[cap-talk] Confused Deputies in Capability Systems - not
Marcus Brinkmann
marcus.brinkmann at ruhr-uni-bochum.de
Thu Feb 26 11:36:18 EST 2009
Thanks, Jed, for picking this up and summarizing the status of the discussion.
I think your approach of picking more up to date examples of confused
deputies is the right one to illuminate the discussion, where looking at
capability systems, which lack, if by their genuine properties or by
definition, confused deputies, is not instructive.
I think it is important to be brief, so I will jump right to the point that I
think illustrates best where I am coming from.
The key insight in understanding how capability systems eliminate the confused
deputy problem is that as a precondition, all actors in the system must be
subjected to the same capability regime. Alice can only send a capability to
Bob if Alice and Bob agree on a system that provides that capability with an
authority. Otherwise, the capability itself can not be transfered at all or
is just a meaningless lump of data.
Capabilities can only survive in an isolated, homogeneous environment. I
think that this is a serious limitation, which in my opinion severely
restricts the applicability of capability theory.
Of course, it is possible to be more or less optimistic about the reach of a
particular capability regime.
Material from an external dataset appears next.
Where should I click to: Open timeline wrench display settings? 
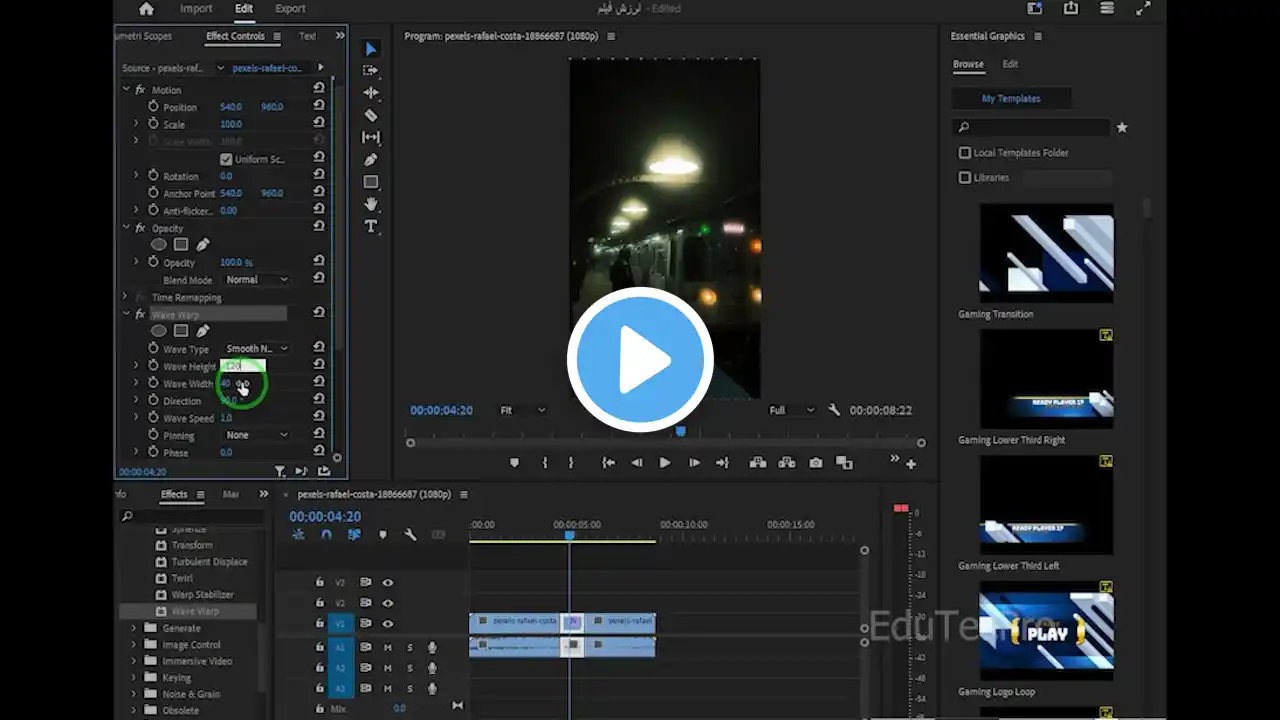(410, 535)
My personal estimation is that the safe bubbles
within you can enforce a single capability regime are overall pretty small,
roughly the size of a single application.
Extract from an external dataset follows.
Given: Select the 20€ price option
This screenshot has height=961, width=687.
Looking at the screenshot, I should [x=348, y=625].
In any case, unless you believe that all interacting systems can be subjected
to the same (world-wide?) capability system, there are going to be interfaces
where the confused deputy problem probably can crop up. That's why I think
that the capability community has essentially defined the problem away by a
sheer act of imagination: Either by limiting imagination to a single
subsystem, or by expanding imagination to include everything there is to be
within the subsystem.
This is not meant to be all negative: It's a good thing if you can push some
of the problems out of an isolated subsystem into the interaction between such
subsystems. That by itself can be a useful design tool. But all problems it
does not solve, and we still need solutions for the interactions between bubbles.